Every claim in a Straced briefing traces to a source in that day's prep file. Primary sources take precedence over secondary coverage. Aggregators, newsletters summarising other newsletters, and marketing content are excluded.
The fetch runbook searches the last 24 hours across the AI stack each morning. For model releases, API updates, and research papers, it reads the primary source directly — the official blog post, arXiv abstract, or GitHub release page — not secondary coverage.
Technical claims (benchmark scores, pricing figures, context window sizes, parameter counts) are only included in a briefing if they appear verbatim in the primary source snippet.
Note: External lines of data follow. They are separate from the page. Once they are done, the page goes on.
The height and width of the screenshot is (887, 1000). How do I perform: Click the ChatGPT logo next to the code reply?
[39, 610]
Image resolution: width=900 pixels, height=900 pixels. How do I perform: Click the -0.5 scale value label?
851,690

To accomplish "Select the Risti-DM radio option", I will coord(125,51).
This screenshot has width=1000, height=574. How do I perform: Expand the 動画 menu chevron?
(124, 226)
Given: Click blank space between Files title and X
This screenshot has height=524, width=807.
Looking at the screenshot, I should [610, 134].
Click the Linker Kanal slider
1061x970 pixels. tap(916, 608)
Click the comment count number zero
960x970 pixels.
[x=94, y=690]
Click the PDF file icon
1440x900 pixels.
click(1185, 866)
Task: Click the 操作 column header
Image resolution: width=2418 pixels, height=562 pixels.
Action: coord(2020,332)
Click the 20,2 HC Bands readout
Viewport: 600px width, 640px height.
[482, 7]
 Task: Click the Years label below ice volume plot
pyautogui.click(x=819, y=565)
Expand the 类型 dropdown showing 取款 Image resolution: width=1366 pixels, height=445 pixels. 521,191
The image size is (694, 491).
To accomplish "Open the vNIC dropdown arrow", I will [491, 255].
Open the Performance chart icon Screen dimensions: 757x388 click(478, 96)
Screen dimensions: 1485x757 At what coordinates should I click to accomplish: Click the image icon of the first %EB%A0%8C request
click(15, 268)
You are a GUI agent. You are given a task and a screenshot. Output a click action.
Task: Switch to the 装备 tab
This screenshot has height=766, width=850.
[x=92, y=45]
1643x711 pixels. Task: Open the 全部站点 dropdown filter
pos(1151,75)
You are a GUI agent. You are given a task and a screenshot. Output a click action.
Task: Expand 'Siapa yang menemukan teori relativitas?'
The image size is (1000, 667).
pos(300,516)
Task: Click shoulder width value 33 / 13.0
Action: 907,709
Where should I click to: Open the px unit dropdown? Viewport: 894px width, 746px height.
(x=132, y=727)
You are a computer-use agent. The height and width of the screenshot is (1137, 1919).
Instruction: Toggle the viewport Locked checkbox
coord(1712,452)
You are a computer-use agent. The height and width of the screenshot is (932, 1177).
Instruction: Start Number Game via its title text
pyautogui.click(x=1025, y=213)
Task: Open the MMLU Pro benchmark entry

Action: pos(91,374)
If a figure is not in the prep file, the briefing uses qualitative language instead.
The curate runbook does not use web search during synthesis. The prep file is the only permitted data source. This keeps every claim traceable to a specific fetch run.
News
- The Verge (AI)
Used for breaking announcements when primary source is unavailable.
- Ars Technica
Technical depth. Used for developer-relevant coverage.
Official blog
- OpenAI Blog
Primary source for OpenAI model releases and API updates.
- Anthropic News
Primary source for Claude releases and Anthropic research.
- Google DeepMind Blog
Primary source for Gemini and DeepMind research announcements.
- Meta AI Blog
Primary source for Llama releases and Meta AI research.
- Mistral AI Blog
Primary source for Mistral model and API updates.
Official releases
- GitHub Releases
Release notes for open-source AI tooling. Preferred over secondary coverage.
Research
- arXiv (cs.AI, cs.LG, cs.CL)
Pre-print research papers. Used for benchmark data and technical claims only when citing the actual paper.